One of her lawyers, Cheryl Andrews, tried in vain to comfort her.

The young woman turned to stare at her mother, Sharon, and cried aloud. "I'm really sorry mom - I wish he'd just killed me."

Other members of the extended Martens family began to cry.

Retired FBI agent Thomas Martens, who cast a despairing look at his daughter's distress, did his best to remain calm and impassive.

Immaculately dressed in a dark suit, white shirt and tie, as he has been for every part of the 16-day trial, he paused to quickly glance behind him at his wife, Sharon, and son, Connor.

Then he stood, immediately on being approached by a Davidson County bailiff, and held both his arms out directly behind him so that they could be handcuffed. After more than 40 years in the FBI and then the counter-intelligence section of a Federal agency, he knew the custody drill.

His daughter was also taken into custody by a female bailiff on the application of Assistant District Attorney Alan Martin to Judge Lee.

Less than five metres away, members of the Corbett family embraced, cried, comforted each other and shook hands with well wishers who whispered: "Justice for Jason."

But they were also deeply dignified and respectful - mindful of the fact Mr Martin had told the court that the day was about "grief, grief and more grief".

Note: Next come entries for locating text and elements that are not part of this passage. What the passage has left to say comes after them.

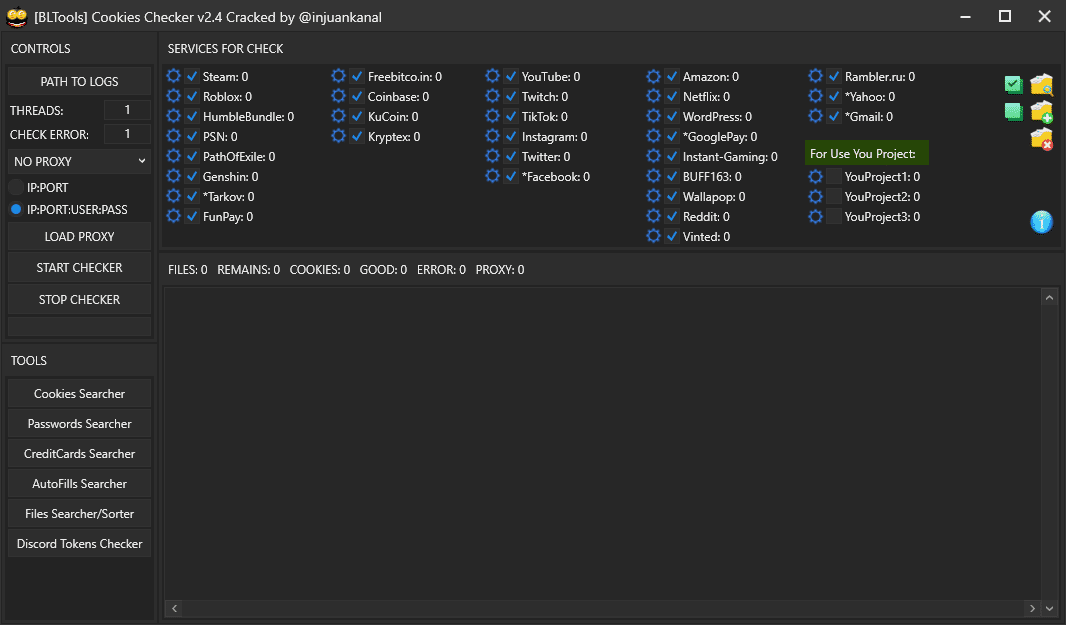Click the gear icon next to Amazon

(x=654, y=77)
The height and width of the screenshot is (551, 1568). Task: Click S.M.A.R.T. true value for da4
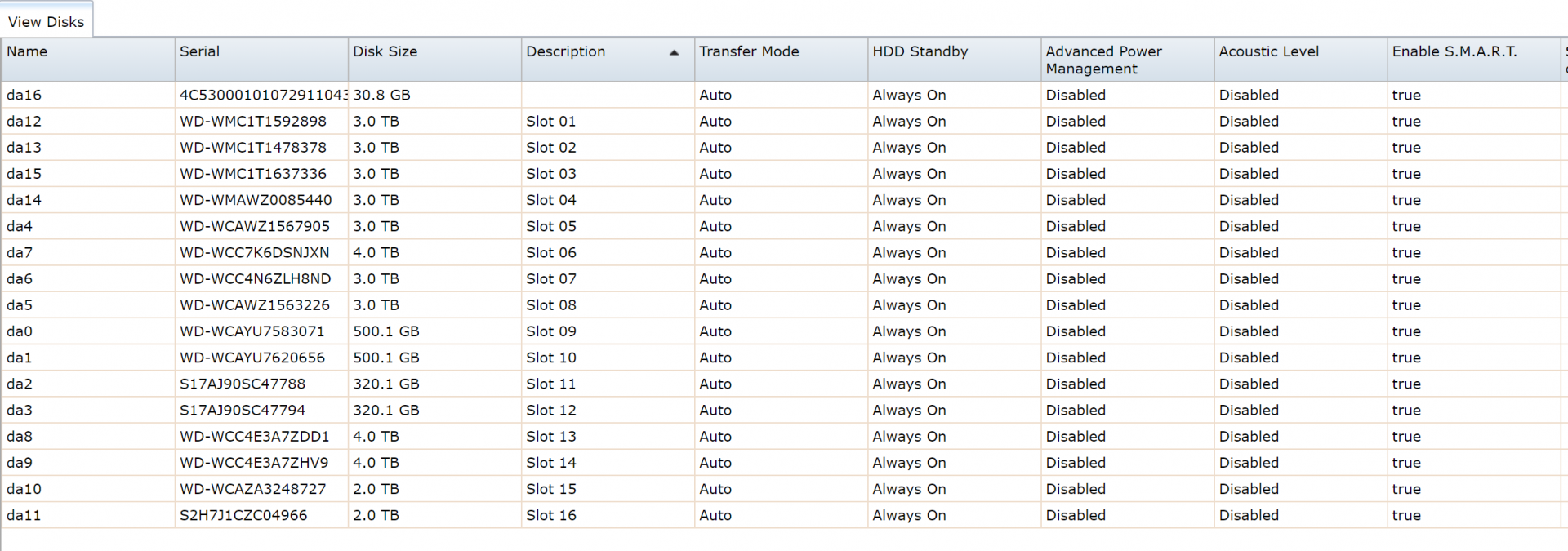1406,226
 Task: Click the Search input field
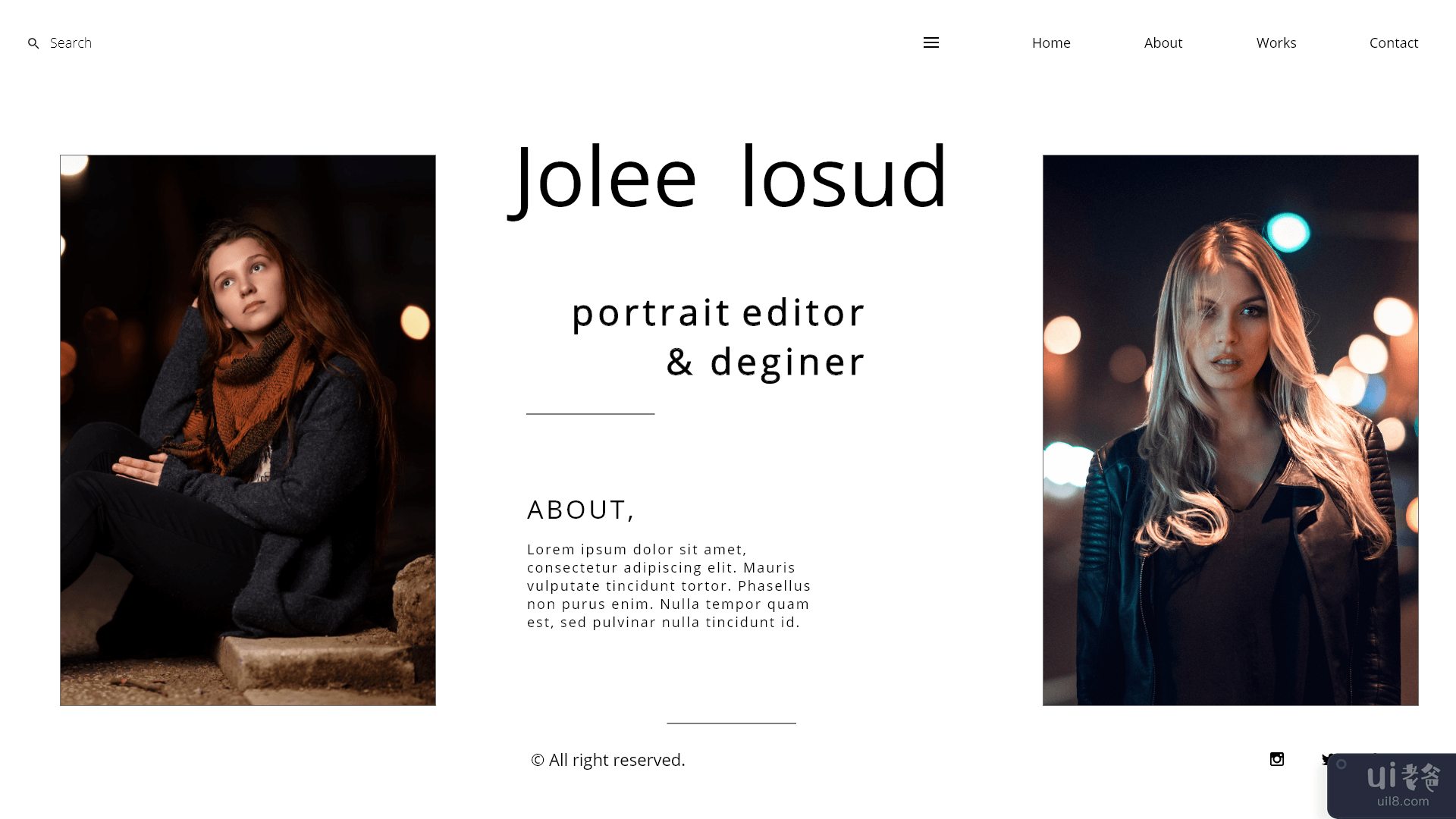tap(70, 42)
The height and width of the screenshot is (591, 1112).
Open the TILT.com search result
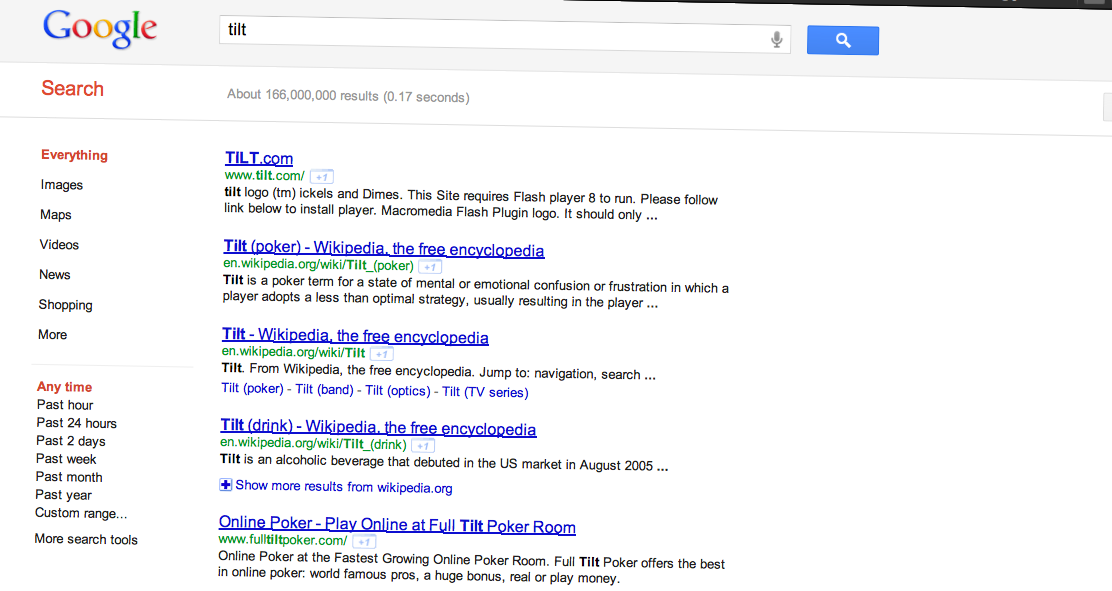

They were also aware that no sentence was ever going to bring back a beloved son, brother and uncle.

Sharon Martens wept uncontrollably as her husband was led away in handcuffs and had to be comforted by her brother, Michael Earnest, who is a Federal employee involved in the reconstruction effort for Afghanistan.

Fifteen minutes after the father and daughter were led out of the court in custody, they were brought back in again to learn they must spend between 20 and 25 years in a North Carolina prison for the Irish businessman's murder.

The young, beautiful, blonde former model and swim coach that Jason Corbett married in 2011 will be 53-years-old when she is released from custody unless she wins a possible appeal.

Read More: 'I am really sorry, Mom – I wish that he'd just killed me'

Ms Martens-Corbett once again became distressed, sobbing and crying as her brother, seated directly behind her in the public gallery, wept so loudly he had to virtually hold his head in his lap as his mother and uncle tried to comfort him.

Mr Martens declined an invitation by the court to speak.

He was again impassive as he was led away in handcuffs to be processed for transfer to a North Carolina prison.

However, Ms Martens-Corbett, on being asked by Judge Lee whether she had anything to say, spoke in a voice that was almost incoherent due to stifled sobs and cries.

She said the events of August 2, 2015 were only different to previous dates in that her father was present.

"I did not murder Jason," she said.

"My father did not murder Jason."

Outside the rear entrance to Davidson County courthouse, on the junction with Salem Street in central Lexington, there was no sense of triumph as parties wearied from the four-week trial left through a throng of TV cameras and photographers.

There was only a sense that two young Irish children, having been robbed of their mother due to a tragic illness, were cruelly deprived nine years later of the father who adored them.